ATMORE, Ala. (AP) — Alabama plans to execute an inmate on Thursday for the 2001 beating death of a woman as the state seeks to carry out its first lethal injection after a pause in executions following a string of problems with inserting the IVs.
James Barber, 64, is scheduled to be put to death Thursday evening at a south Alabama prison. It is the first execution scheduled in the state since Alabama Gov. Kay Ivey paused executions in November to conduct an internal review.
Ivey ordered the review after two lethal injections were called off because of difficulties inserting IVs into the condemned men’s veins. Advocacy groups claimed a third execution, carried out after a delay because of IV problems, was botched, a claim the state has disputed.
“Given Alabama’s recent history of botched executions, it is staggering that James Barber’s lethal injection is set to take place,” Maya Foa, director of the anti-death penalty group Reprieve, said. “Three executions in a row went horribly wrong in Alabama last year, yet officials have asserted that ‘no deficiencies’ were found in their execution process.”
Barber was convicted in the 2001 beating death of 75-year-old Dorothy Epps. Prosecutors said Barber, a handyman who knew Epps’ daughter, confessed to killing Epps with a claw hammer and fleeing with her purse. Jurors voted 11-1 to recommend a death sentence, which a judge imposed.
Barber’s execution was scheduled for the same day that Oklahoma executed Jemaine Cannon for stabbing a Tulsa woman to death with a butcher knife in 1995 after his escape from a prison work center.
Attorneys for Barber have asked federal courts to block the lethal injection, citing the state’s past problems. The 11th U.S. Circuit Court of Appeals refused to halt the execution on Wednesday. Judges noted the state had conducted a review of procedures and wrote that “Barber’s claim that the same pattern would continue to occur” is “purely speculative.”
Barber could appeal to the U.S. Supreme Court.
“Defendants have failed to carry out a lethal injection execution in a constitutional manner not once, not twice, but three times in a row,” lawyers for Barber wrote in a court filing with the 11th Circuit. “And all three failures suffered from the same underlying problem: protracted efforts to establish IV access.”
The Alabama attorney general’s office has urged the courts to let the execution proceed.
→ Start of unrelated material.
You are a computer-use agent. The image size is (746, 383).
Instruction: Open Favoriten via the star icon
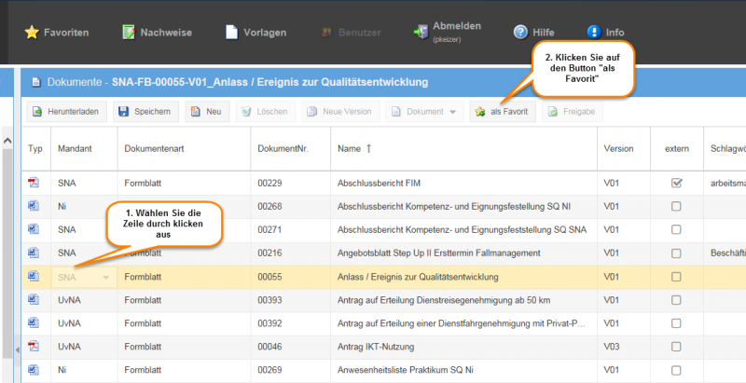tap(32, 33)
The state argued that the Department of Corrections has made a good faith effort to correct any problems that had occurred and has submitted documentation showing the people responsible for setting IV lines are appropriately licensed.
“Mrs. Epps and her family have waited for justice for twenty-two years,” the Alabama attorney general’s office wrote in a court filing.
The state conducted an internal review of procedures. Ivey rebuffed requests from several groups, including a group of faith leaders, to follow the example of Tennessee Gov. Bill Lee and authorize an independent review of the state’s execution procedures.
One of the changes Alabama made following the internal review was to give the state more time to carry out the execution. The Alabama Supreme Court did away with its customary midnight deadline to get an execution underway in order to give the state more time to establish an IV line and battle last-minute legal appeals. The state will have until 6 a.m. Friday to start Barber’s execution.